De même, parmi les signes de qualité :

  • 91 % apprécient les AOC
  • 85 % les labels rouges
  • 70 % Bio
  • 40 % Produit de l’année

Free from (Santé, naturalité et développement durable)

La tendance aux produits « Free from » monte en puissance. Elle dépasse le champ des allergènes pour englober tous les « indésirables » : additifs, pesticides, HFCS, acides gras-trans, huile de palme... Sans allergènes d’abord, gluten et lactose en tête. Le Royaume-Uni a été précurseur en lançant des gammes de produits « Free From », il est désormais suivi par la majorité des MDD en France, avec notamment Monoprix, Casino, Carrefour et Auchan qui ont tous lancé une gamme sans gluten.

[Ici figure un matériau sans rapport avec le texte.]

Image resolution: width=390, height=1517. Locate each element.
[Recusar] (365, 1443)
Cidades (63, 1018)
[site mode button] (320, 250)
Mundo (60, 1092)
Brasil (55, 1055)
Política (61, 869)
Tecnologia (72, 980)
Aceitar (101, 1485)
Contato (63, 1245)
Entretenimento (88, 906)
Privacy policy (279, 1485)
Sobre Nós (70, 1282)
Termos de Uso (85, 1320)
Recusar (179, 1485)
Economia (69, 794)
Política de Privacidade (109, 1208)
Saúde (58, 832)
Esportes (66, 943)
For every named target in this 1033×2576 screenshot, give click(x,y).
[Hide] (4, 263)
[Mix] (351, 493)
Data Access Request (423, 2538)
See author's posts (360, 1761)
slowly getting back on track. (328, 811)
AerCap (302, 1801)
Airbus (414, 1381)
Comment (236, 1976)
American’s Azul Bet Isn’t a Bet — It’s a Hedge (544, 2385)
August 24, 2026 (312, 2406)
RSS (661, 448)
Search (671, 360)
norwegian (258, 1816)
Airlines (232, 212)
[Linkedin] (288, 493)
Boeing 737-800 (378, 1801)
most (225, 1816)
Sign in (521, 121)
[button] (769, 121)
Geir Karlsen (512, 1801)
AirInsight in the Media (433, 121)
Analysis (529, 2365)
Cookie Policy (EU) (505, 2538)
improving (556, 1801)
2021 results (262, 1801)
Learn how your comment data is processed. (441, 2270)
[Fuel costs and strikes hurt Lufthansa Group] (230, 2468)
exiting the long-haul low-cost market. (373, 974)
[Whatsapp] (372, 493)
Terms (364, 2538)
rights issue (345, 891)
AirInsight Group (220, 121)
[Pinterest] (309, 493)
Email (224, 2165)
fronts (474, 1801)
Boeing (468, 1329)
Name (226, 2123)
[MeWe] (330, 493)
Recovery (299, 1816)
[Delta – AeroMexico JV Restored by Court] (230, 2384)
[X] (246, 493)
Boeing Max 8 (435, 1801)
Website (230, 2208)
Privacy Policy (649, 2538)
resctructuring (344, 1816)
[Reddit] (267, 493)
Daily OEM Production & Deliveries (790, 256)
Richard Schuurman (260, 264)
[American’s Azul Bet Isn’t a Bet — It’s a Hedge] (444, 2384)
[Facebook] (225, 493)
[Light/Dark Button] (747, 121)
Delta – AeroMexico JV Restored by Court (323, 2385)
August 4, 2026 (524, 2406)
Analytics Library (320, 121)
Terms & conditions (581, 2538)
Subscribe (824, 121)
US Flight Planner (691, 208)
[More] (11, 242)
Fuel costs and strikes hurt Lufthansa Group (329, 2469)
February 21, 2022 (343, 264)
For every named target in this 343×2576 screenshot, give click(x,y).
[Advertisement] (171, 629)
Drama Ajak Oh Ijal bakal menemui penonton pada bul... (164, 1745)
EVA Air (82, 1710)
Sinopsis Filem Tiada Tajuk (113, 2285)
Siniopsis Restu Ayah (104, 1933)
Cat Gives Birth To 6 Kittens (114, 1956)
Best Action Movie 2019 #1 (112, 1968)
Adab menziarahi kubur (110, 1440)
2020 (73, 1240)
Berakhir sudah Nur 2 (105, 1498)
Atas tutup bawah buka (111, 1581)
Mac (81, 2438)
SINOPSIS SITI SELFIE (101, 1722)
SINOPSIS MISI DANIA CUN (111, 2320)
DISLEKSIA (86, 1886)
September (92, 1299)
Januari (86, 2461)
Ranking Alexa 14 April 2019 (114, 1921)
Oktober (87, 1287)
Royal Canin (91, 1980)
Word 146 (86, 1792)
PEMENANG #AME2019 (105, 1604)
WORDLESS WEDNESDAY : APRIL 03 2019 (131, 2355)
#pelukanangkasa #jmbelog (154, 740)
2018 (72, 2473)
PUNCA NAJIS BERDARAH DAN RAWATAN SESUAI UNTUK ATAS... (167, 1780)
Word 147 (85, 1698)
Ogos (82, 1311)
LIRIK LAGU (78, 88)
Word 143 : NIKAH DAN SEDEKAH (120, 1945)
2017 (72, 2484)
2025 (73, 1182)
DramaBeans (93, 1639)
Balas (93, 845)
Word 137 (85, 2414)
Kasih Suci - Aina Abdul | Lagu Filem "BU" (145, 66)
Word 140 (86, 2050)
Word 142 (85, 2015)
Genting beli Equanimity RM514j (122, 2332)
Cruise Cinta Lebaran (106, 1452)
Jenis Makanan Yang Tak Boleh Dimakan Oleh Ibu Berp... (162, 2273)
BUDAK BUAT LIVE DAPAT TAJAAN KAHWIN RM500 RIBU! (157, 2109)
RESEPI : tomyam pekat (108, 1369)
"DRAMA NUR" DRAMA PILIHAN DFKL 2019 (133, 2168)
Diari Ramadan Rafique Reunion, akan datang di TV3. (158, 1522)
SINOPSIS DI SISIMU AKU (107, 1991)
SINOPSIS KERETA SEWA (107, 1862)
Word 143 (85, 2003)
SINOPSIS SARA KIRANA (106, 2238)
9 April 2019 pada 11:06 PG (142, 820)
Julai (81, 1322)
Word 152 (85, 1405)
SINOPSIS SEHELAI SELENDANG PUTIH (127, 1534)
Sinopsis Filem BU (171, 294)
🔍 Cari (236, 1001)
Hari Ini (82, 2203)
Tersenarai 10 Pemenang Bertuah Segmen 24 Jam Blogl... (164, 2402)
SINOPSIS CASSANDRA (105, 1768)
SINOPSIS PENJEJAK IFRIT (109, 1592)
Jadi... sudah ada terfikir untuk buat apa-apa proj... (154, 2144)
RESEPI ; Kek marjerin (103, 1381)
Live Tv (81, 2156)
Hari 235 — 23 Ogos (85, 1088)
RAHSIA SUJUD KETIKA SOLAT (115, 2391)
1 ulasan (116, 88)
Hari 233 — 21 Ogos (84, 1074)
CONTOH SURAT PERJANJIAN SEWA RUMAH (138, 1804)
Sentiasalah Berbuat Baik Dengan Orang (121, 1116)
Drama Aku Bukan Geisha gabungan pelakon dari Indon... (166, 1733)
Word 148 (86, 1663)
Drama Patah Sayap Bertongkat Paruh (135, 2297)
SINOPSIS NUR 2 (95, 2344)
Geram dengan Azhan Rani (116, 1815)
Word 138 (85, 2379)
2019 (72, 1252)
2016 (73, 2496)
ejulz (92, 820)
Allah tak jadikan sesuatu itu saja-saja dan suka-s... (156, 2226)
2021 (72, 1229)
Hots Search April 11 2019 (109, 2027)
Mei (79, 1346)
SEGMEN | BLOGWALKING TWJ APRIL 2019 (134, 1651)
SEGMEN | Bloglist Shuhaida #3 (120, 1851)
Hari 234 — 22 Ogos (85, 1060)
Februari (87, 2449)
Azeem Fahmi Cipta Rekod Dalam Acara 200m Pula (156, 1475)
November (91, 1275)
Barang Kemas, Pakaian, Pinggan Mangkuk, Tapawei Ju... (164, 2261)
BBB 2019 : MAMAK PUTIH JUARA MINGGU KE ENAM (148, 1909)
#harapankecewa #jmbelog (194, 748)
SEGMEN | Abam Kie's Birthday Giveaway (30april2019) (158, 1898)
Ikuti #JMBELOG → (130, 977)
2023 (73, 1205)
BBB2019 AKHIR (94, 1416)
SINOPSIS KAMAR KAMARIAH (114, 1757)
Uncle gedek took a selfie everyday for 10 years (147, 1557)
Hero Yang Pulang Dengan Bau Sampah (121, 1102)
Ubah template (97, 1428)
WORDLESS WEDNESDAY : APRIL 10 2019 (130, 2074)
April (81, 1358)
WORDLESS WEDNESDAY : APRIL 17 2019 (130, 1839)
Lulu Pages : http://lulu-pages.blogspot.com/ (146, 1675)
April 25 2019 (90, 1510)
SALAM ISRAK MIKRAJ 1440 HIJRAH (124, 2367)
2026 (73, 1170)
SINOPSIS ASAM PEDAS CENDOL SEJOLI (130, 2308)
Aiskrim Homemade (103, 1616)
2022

Clean Label ensuite. Les additifs ont mauvaise presse, ce n’est pas un scoop, mais le mouvement « Clean-Label » ou « E free » s’est amplifié, notamment depuis la publication de l’étude Southampton qui a montré un lien entre la consommation de certains colorants alimentaires et l’hyperactivité des enfants. Conséquence : au Royaume-Uni, de nombreux industriels ont substitué les colorants mis en cause par leurs équivalents naturels. L’Union européenne impose désormais une mise en garde sur les produits utilisant ces colorants.

La chasse aux nuisibles environnementaux est également ouverte : OGM, pesticides, hormones, engrais, ... Et enfin, il y a le nuisible du moment, comme l’huile de palme en France ou l’aspartame qui est régulièrement sur la sellette et l’arrivée de la stévia ne va pas arranger ses affaires.

Alimentation durable (Santé et développement durable)

C’est la tendance LOHAS (Lifestyle of Health & Sustainability) qui est présente au Japon depuis 4 - 5 ans maintenant. Les signaux d’alarmes tirés par les ONG et les experts scientifiques ont entraîné une prise de conscience des consommateurs sur la nécessité de protéger la planète. Parallèlement, les consommateurs sont de plus en plus conscients que ce qu’ils mangent impacte leur état de santé. L’idée est donc de consommer à la fois pour sa santé et celle des autres au sens large. Un exemple pourrait être la consommation de fruits et légumes de saison qui permettent de bénéficier au maximum des atouts nutritionnels de produits à maturité, tout en respectant le cycle naturel de la plante.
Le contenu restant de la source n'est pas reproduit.